For instance, a study showed the effect of consuming a 40% fat diet consistently for four-weeks and has proven to aid in increasing endurance running times in athletes as well as physical fitness enthusiasts.

Timing your pre-workout meal

While a pre-workout meal can be highly essential timing, it is a vital aspect that every athlete needs to consider. For you to maximize your training result, you should consider consuming a complete meal that consists of protein, carbohydrates as well as fats 2 to 3 hours prior to your workout.

In this case, you will be able to consume eat the right pre-workout meal. Consequently, you should consider keeping in mind that the sooner you consume the meal prior to working put, the smaller and simple your meal should be. When eating 45 minutes to an hour before exercising, you should consider choosing foods that are easy to digest and are high on both carbohydrates and protein. By doing so, you will be able to prevent any stomach discomfort while working out.

What are some of the best pre-workout meals?

The type of food and the amount you will eat highly depends on the duration, type as well as the intensity of your workout. The best meal is the one that consists of both carbohydrates as well as protein before exercising.

When you eat fat in your pre=workout diet, you should consider consuming it some few hours before working out; this aids in giving it ample time to be digested and absorbed by the body.
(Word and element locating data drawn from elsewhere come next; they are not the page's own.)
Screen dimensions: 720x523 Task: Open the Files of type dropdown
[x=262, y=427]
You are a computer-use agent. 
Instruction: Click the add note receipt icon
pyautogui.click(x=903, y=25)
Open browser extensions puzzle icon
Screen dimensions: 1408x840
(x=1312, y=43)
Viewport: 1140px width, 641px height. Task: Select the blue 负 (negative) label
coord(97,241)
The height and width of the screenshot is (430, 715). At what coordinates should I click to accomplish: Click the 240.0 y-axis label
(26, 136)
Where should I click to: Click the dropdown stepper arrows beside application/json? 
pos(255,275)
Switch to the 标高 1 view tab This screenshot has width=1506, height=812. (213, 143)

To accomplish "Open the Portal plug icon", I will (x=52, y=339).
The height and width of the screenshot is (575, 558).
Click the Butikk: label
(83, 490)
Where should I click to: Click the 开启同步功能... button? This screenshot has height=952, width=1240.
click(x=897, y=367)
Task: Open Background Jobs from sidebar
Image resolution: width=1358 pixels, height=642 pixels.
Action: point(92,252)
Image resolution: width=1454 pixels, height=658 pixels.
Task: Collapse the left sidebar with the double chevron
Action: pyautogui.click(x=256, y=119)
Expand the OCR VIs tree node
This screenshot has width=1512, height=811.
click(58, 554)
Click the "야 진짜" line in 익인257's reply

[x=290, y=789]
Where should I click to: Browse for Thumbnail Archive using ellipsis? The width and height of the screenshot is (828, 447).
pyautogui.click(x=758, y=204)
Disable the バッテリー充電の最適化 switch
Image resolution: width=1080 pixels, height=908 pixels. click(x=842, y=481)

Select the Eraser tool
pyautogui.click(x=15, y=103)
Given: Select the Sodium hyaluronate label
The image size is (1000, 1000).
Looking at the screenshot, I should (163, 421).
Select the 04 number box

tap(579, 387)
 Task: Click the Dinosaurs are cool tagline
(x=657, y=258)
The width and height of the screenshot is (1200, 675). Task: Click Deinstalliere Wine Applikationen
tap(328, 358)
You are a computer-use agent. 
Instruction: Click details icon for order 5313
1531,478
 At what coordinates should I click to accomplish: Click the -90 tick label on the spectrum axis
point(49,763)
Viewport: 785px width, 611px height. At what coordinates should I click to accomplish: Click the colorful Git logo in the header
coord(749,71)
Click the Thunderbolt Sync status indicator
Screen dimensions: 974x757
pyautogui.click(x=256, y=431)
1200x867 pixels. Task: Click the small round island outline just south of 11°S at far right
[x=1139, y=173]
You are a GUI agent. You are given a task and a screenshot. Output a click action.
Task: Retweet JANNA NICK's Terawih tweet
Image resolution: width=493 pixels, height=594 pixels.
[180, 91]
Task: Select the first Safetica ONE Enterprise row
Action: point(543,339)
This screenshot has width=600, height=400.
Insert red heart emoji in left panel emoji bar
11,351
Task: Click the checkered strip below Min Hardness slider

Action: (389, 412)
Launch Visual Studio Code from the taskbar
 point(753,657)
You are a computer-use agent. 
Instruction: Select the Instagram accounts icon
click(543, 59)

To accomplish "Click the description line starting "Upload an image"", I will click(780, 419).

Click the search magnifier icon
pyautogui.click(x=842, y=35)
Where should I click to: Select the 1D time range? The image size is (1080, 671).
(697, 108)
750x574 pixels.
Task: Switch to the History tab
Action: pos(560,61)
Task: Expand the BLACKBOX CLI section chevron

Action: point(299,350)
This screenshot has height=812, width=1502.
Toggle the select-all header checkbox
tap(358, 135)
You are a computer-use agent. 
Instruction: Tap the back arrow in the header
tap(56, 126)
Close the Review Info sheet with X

Some essential pre-workout meals include;

When starting your workout within 2 to 3 hours or more;

· Sandwich whole grain bread, lean protein, as well as a side salad.

· Lean protein along with brown rice as well as roasted vegetables.

· Egg omelet along with whole-grain toast with avocado toppings and a cup of fruit.

When your workout commences within 2 hours

· Whole grain cereal along with milk

· A protein smoothie consisting of milk, banana, protein powder, as well as mixed berries.

· Natural almond butter along with a fruit preserved sandwich on whole-grain bread.

· One cup of oatmeal with banana as well as sliced almonds toppings.

When your workout begins within an hour or less

· Fruit and Greek yogurt.

· A piece of fruit like an orange, banana, or apple.

· Nutrition bar rich in protein as well as wholesome ingredients.

You should keep in mind that you do not require to consume several pre-workout meals at different times. You just have to choose one of the above depending on your workout schedule. For an effective result, you might consider experimenting with varying compositions of nutrients as well as timings.

Final verdict

Despite consuming the above three essential macronutrients (carbs, proteins, and fat) is critical, you might as well consider using supplements. Some of these supplements are responsible for enhancing performance, increase lean body mass, improve strength as well as reduces fatigue. When it comes to supplements, these are some of the most essential;

· Creatine

· Caffeine

· Beta-alanine

· Branched-chain amino acids

· Multi-ingredient pre-workout supplements

As we conclude, you should always remember that a combination of carbohydrates and protein is highly recommended and essential for a pre-workout meal. Furthermore, fat is as well a beneficial macronutrient; however, you should consider consuming it at least two hours prior to working out.